- Location: Near Nationals Park, Washington, D.C.
- Date: March 23, 2021; 5 years ago
- Attack type: Murder, carjacking
- Weapon: Stun gun
- Victim: Mohammad Anwar, aged 66
- Assailants: Two unnamed teenage girls
- Verdict: Pleaded guilty
- Convictions: Felony murder
- Sentence: Juvenile detention until the age of 21, or until deemed rehabilitated

= Murder of Mohammad Anwar =

2021 murder in the United States

The murder of Mohammad Anwar occurred on March 23, 2021, as a result of a daylight carjacking by two teenage girls next to Nationals Park in Washington, D.C.

== Victim ==
Anwar, 66, who immigrated to Springfield, Virginia in 2014, was a father and grandfather, survived by a wife and two adult children in the United States, while his four grandchildren live in Pakistan. He was working as an Uber Eats driver in the Navy Yard area of D.C. when two teen girls assaulted him with a stun gun and crashed his Honda Accord while attempting to hijack it.

Anwar was ejected from the car during the carjacking, landing on the sidewalk in front of Nationals Park, severely injured and unresponsive. He later died at a hospital. The two hijackers were helped from the car by National Guardsmen stationed near the stadium as part of Operation Capitol Response.

== Perpetrators ==
The perpetrators were both teenagers, one age 13 from southeast Washington, D.C., and another 15 from Fort Washington, Maryland. Police said it was not the first recent crime for one of the two. Both were arrested at the scene and charged with felony murder and carjacking the same day, pleading "not involved" (the juvenile equivalent of not guilty). Some observers called for the girls to be tried as adults, but District of Columbia law prohibits 13-year olds from being tried as adults, and the prosecutor in the case did not wish to try the 15-year old suspect as an adult.

****

→ WHAT TO WORK ON
1) Answer these about the article on the murder of Mohammad Anwar:
(a) What model of car was Anwar driving?
(b) Where did Anwar move to in 2014?
(c) How old was the perpetrator from Fort Washington, Maryland?
2) In the article on the murder of Mohammad Anwar, duplicate everything from "2021 murder in" down to "to hijack it.".
3) Finish out the next part of the article on the murder of Mohammad Anwar, starting after its last sentence.
The data after this comes from a separate source and has nothing to do with the article.

→ EXTRACTED INFORMATION
****

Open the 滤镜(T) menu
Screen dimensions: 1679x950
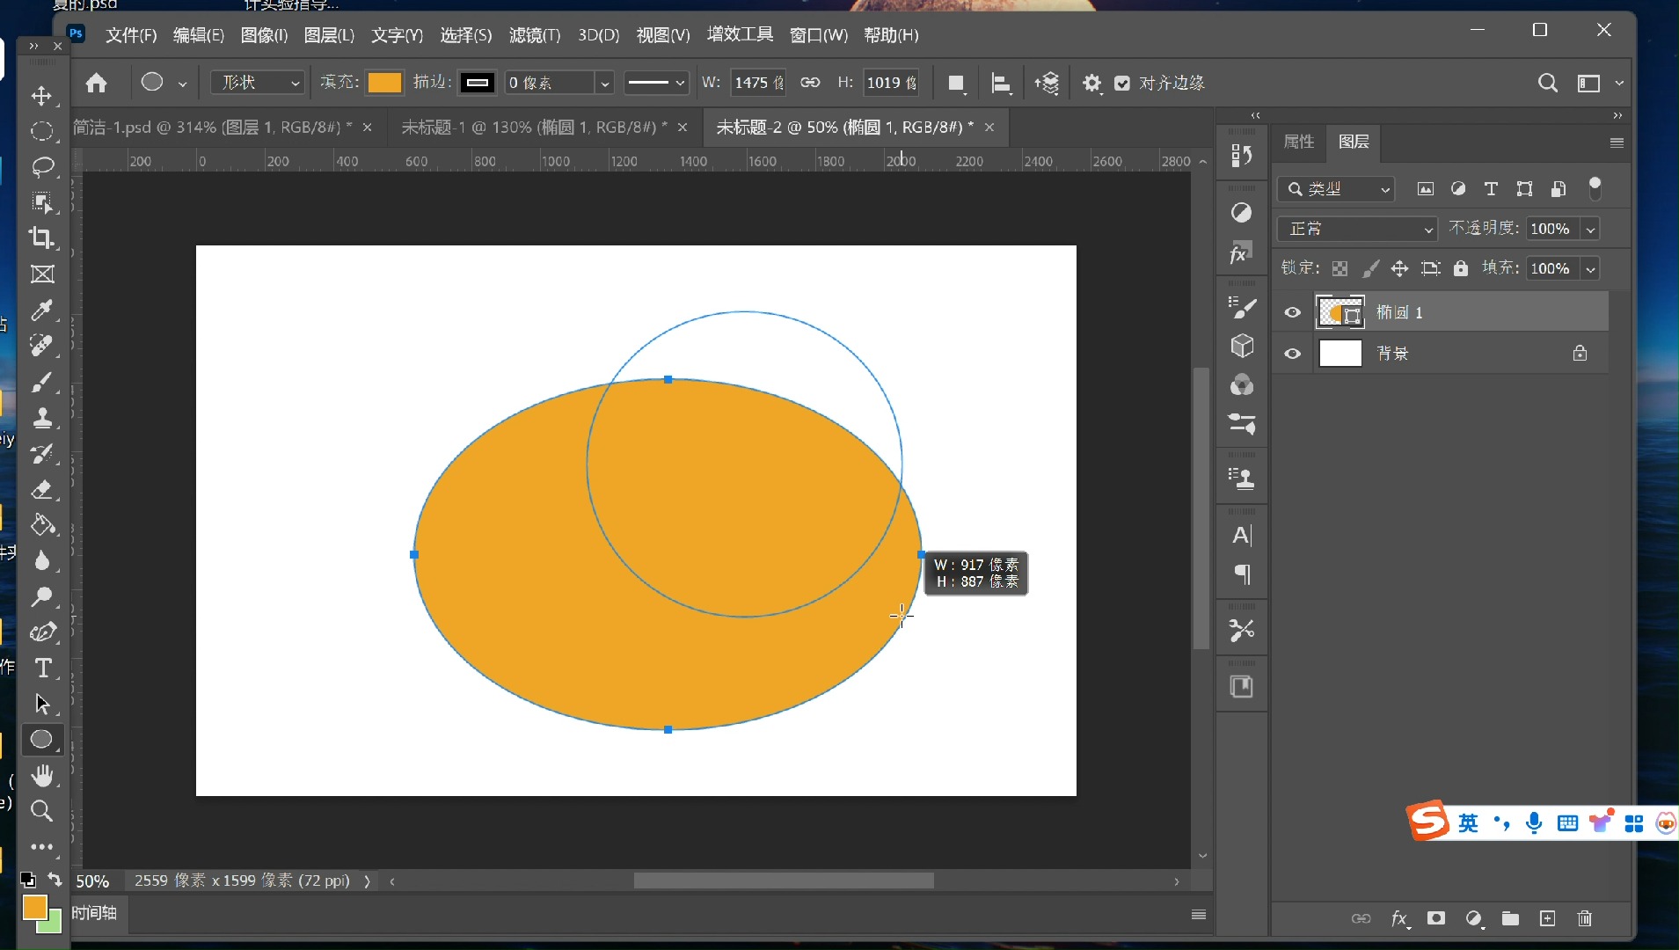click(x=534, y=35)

****

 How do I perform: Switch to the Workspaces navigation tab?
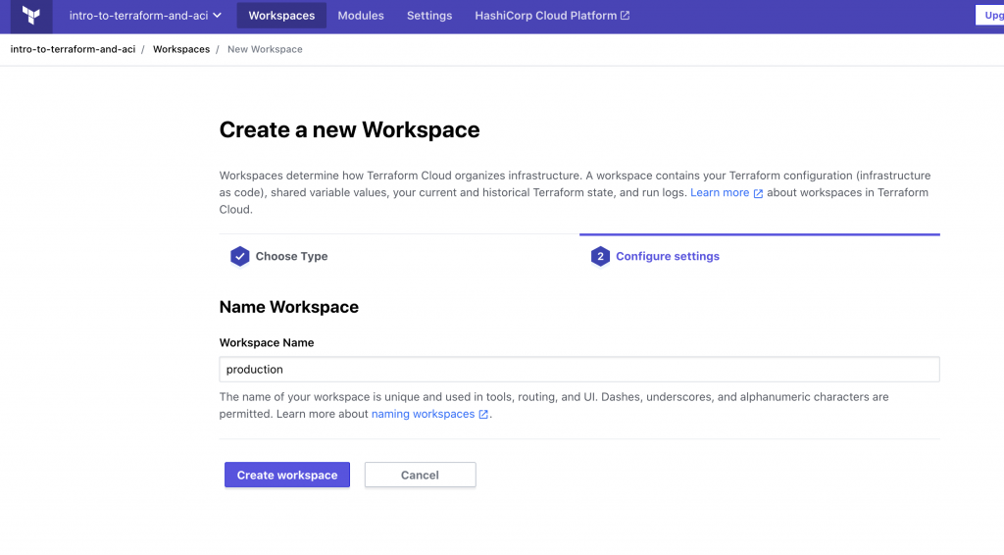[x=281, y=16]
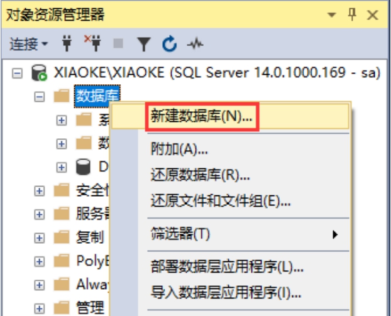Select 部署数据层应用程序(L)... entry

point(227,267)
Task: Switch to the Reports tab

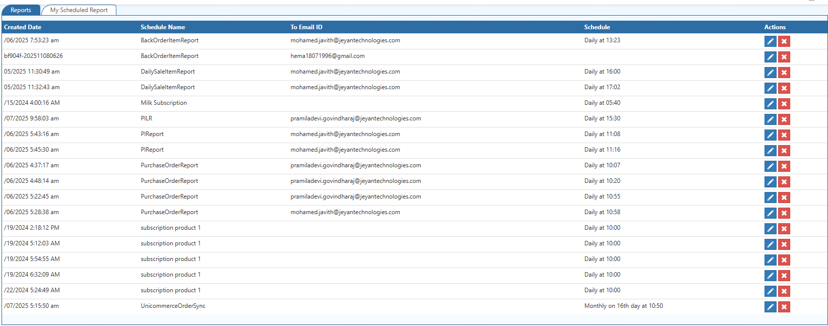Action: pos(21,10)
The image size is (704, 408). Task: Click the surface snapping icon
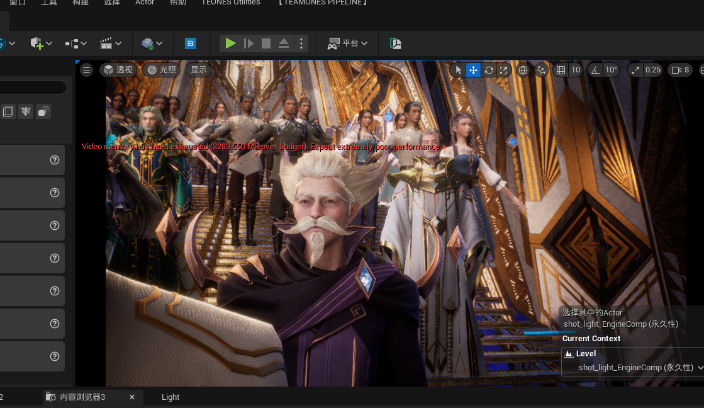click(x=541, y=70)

****

→ ANSWERS
1)
(a) A Honda Accord
(b) Springfield, Virginia
(c) 15

2)
2021 murder in the United States

The murder of Mohammad Anwar occurred on March 23, 2021, as a result of a daylight carjacking by two teenage girls next to Nationals Park in Washington, D.C.

== Victim ==
Anwar, 66, who immigrated to Springfield, Virginia in 2014, was a father and grandfather, survived by a wife and two adult children in the United States, while his four grandchildren live in Pakistan. He was working as an Uber Eats driver in the Navy Yard area of D.C. when two teen girls assaulted him with a stun gun and crashed his Honda Accord while attempting to hijack it.

3)
Prosecutors offered the two suspects plea bargains, allowing them to plead guilty to felony murder in exchange for dismissing other charges. Prosecutors announced that the 15-year old accepted this deal on May 11, 2021, and that the 13-year old accepted on June 3, 2021. The 15-year old received the maximum sentence allowed by law and was remanded to the care of a youth agency until deemed rehabilitated or reaching the age of 21; the younger girl (age 14 at time of sentencing) received the same sentence on July 6, 2021.

== Response ==
Mayor Muriel Bowser was criticized after sharing a video on preventing auto thefts in response to the killing, as the crime was carjacking, which had tripled in the Navy Yard area over the previous year.